Piracy off the Somali coast has been a threat to international shipping since the Somali Civil War entered its most devastating phase in 2005. Not only have the rising acts of piracy contributed to an increase in shipping costs and impeded the delivery of food aid shipments, it has resulted in hundreds of millions of dollars paid as ransoms–more than $150 million in 2008 alone.
But, piracy is not just a risk confined to the Somali coast and commercial shipping. According to the Web site “Yacht Piracy: Information Centre for Bluewater Sailors,” the number of attacks on yachts in recent years is believed to have “dramatically increased.” Actual numbers aren’t possible since many cases simply go unreported. Nevertheless, the organization estimates that some 300 yachts have been attacked since 1996.

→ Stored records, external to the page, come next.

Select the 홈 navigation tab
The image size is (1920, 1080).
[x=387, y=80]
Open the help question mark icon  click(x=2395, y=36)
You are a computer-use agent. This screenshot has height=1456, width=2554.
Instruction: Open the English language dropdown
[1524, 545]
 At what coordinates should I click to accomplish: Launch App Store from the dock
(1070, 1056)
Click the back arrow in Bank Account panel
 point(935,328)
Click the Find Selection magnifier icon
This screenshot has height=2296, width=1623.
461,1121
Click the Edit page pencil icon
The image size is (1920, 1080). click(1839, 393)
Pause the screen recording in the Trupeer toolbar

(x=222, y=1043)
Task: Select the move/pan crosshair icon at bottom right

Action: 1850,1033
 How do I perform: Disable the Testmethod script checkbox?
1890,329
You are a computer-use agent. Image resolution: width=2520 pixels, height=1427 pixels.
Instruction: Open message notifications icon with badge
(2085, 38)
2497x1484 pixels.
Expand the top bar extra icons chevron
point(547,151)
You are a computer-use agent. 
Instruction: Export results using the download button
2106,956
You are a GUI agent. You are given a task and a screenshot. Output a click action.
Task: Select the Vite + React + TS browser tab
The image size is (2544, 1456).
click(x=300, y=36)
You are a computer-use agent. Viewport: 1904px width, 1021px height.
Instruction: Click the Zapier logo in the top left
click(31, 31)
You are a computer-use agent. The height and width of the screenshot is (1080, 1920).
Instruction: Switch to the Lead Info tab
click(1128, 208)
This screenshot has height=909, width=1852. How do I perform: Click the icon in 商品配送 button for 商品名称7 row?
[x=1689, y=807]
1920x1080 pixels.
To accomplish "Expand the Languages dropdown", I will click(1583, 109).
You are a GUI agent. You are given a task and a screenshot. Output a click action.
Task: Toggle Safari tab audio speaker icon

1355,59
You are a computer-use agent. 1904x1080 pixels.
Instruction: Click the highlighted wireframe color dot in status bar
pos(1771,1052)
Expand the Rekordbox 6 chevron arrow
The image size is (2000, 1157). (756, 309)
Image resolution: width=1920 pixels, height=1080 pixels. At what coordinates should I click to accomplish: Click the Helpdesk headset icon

While piracy attacks are still rare in most areas of the world, the Information Centre warns yacht owners to be wary of regions considered to pose a higher risk of piracy, such as the Sulu Sea (Philippines), the China Sea (especially the South China Sea around Indonesia), the coastline of Somalia and the Gulf of Aden, considered the most dangerous part of the world for piracy attacks. In April 2009, the yacht Tanit, crewed by two couples and a young boy, was sailing between the coast of Somalia and the Seychelles in the Gulf when it was attacked by pirates. All five crewmembers were taken hostage by what are believed to be pirates from Somalia. Three other yachts in 2008 and 2009 cruising the same waters also were attacked. Waters outside the countries of Brazil, Venezuela, Nicaragua, Honduras, Guatemala and Ecuador also are believed to be pirate havens.